Source data >>
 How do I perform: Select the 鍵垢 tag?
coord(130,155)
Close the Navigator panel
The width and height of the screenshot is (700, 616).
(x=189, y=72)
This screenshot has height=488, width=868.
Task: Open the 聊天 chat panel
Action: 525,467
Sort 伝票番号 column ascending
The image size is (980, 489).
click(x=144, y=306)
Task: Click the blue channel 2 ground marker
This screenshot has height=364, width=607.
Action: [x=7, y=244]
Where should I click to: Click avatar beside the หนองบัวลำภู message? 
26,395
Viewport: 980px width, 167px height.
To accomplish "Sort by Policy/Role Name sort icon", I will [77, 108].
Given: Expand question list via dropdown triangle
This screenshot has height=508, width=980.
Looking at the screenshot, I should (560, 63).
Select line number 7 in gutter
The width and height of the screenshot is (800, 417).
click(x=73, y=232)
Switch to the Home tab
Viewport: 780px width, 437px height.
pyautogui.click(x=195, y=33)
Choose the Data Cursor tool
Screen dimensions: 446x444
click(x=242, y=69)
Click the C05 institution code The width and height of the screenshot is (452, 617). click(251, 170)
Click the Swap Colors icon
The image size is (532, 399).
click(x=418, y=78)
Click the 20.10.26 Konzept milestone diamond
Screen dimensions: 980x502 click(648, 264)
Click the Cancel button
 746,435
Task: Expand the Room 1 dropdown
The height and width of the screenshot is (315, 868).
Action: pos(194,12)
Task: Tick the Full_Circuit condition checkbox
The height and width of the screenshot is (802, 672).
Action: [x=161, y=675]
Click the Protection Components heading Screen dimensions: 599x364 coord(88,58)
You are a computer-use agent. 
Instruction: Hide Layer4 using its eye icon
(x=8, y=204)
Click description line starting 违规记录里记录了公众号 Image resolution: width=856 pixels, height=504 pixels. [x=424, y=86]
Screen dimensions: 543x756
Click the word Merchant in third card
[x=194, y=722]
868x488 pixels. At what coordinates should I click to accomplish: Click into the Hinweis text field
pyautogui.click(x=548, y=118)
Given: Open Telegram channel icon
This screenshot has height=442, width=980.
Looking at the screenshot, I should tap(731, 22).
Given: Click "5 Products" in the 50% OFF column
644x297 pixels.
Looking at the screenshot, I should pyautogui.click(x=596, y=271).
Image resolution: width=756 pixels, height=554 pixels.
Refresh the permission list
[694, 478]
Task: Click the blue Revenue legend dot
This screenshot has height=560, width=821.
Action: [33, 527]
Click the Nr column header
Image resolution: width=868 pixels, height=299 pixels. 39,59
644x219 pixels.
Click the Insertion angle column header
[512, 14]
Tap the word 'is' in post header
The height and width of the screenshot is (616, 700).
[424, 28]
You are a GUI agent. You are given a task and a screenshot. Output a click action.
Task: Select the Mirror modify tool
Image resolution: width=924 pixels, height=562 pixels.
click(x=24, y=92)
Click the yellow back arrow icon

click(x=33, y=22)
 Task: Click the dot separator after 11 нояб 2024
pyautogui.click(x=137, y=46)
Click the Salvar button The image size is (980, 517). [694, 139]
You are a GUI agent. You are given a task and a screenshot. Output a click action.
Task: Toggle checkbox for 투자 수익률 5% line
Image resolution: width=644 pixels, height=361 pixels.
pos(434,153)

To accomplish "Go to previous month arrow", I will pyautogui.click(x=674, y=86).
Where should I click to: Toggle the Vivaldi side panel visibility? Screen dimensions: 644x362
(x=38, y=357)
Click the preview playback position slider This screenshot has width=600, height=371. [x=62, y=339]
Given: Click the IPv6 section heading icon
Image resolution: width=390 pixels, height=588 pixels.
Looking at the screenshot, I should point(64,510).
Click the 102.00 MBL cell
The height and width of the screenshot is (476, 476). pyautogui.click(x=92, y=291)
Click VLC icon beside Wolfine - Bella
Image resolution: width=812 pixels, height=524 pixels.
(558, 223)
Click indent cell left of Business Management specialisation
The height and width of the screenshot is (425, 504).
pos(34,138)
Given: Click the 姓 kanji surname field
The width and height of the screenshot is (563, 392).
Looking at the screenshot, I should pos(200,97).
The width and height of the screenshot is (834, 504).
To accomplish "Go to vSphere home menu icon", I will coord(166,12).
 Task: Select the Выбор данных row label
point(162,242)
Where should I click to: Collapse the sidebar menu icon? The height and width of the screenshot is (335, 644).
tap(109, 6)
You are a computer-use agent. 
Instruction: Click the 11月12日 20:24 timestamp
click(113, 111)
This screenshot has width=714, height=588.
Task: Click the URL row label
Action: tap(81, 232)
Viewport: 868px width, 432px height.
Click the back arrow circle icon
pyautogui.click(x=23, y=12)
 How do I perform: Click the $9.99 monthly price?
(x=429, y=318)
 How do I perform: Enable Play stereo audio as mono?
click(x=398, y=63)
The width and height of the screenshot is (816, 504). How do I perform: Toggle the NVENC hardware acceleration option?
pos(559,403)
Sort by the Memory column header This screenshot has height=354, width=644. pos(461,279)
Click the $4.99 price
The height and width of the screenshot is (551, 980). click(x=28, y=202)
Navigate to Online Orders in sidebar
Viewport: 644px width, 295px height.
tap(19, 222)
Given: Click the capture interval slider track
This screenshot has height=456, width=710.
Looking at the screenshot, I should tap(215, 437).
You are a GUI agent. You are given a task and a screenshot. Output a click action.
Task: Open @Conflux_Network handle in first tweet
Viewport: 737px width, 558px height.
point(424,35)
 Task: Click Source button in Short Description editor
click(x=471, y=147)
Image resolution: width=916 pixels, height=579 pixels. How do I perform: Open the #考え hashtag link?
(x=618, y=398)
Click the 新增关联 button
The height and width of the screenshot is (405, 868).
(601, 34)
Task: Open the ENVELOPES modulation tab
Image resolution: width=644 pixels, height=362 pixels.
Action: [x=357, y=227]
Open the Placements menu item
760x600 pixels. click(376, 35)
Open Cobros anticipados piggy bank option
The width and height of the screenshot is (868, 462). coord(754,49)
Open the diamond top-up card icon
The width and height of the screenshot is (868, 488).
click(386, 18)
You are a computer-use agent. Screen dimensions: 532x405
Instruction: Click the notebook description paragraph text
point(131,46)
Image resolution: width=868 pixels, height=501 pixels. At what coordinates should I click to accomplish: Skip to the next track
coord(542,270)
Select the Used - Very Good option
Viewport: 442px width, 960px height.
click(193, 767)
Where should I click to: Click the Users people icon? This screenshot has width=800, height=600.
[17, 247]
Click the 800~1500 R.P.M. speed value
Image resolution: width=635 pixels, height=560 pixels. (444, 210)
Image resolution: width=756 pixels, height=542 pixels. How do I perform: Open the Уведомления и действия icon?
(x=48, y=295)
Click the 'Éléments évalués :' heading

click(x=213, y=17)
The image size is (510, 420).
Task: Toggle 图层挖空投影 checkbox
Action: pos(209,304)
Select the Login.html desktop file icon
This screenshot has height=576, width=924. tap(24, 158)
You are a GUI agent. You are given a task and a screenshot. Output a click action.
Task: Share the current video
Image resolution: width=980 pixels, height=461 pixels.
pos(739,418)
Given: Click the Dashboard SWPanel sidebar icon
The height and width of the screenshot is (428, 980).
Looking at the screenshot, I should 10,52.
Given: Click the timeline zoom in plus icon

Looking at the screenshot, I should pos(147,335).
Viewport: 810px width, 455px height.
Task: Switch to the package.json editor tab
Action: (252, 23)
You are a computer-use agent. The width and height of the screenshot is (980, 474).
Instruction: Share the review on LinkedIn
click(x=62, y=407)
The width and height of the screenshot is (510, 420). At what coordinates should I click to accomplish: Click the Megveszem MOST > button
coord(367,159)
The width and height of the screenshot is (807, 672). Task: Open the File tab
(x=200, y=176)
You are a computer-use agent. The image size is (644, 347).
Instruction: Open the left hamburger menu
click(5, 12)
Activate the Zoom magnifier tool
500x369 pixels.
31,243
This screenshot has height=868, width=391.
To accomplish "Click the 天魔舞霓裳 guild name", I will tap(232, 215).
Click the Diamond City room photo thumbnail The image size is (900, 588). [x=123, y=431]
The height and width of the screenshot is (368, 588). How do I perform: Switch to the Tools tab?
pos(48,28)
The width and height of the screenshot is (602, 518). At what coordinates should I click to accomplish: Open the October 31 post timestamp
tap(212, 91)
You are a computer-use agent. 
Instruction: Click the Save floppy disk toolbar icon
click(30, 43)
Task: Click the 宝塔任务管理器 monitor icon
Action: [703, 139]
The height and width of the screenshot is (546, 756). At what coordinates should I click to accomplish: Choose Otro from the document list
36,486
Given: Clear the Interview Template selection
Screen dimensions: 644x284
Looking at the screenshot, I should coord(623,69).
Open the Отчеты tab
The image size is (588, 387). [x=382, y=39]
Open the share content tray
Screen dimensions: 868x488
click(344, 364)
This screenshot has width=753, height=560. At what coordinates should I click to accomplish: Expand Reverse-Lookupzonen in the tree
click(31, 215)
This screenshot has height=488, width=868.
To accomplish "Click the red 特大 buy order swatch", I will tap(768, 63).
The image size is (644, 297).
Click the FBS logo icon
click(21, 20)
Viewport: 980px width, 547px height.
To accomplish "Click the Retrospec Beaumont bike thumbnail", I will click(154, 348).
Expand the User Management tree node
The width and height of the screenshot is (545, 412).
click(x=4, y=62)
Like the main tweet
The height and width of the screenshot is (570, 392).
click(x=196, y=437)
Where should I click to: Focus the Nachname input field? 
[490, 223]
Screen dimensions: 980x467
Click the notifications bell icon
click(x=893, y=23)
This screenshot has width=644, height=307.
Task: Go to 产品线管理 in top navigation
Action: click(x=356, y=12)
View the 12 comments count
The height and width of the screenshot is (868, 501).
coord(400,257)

Task statement >> What you give back should be exactly the lines of the data above from the line with "The height and width of the screenshot is (802, 672)." through the line with "Given: Open Telegram channel icon", both of those included, and nothing more.

Final answer >>
The height and width of the screenshot is (802, 672).
Action: [x=161, y=675]
Click the Protection Components heading Screen dimensions: 599x364 coord(88,58)
You are a computer-use agent. 
Instruction: Hide Layer4 using its eye icon
(x=8, y=204)
Click description line starting 违规记录里记录了公众号 Image resolution: width=856 pixels, height=504 pixels. [x=424, y=86]
Screen dimensions: 543x756
Click the word Merchant in third card
[x=194, y=722]
868x488 pixels. At what coordinates should I click to accomplish: Click into the Hinweis text field
pyautogui.click(x=548, y=118)
Given: Open Telegram channel icon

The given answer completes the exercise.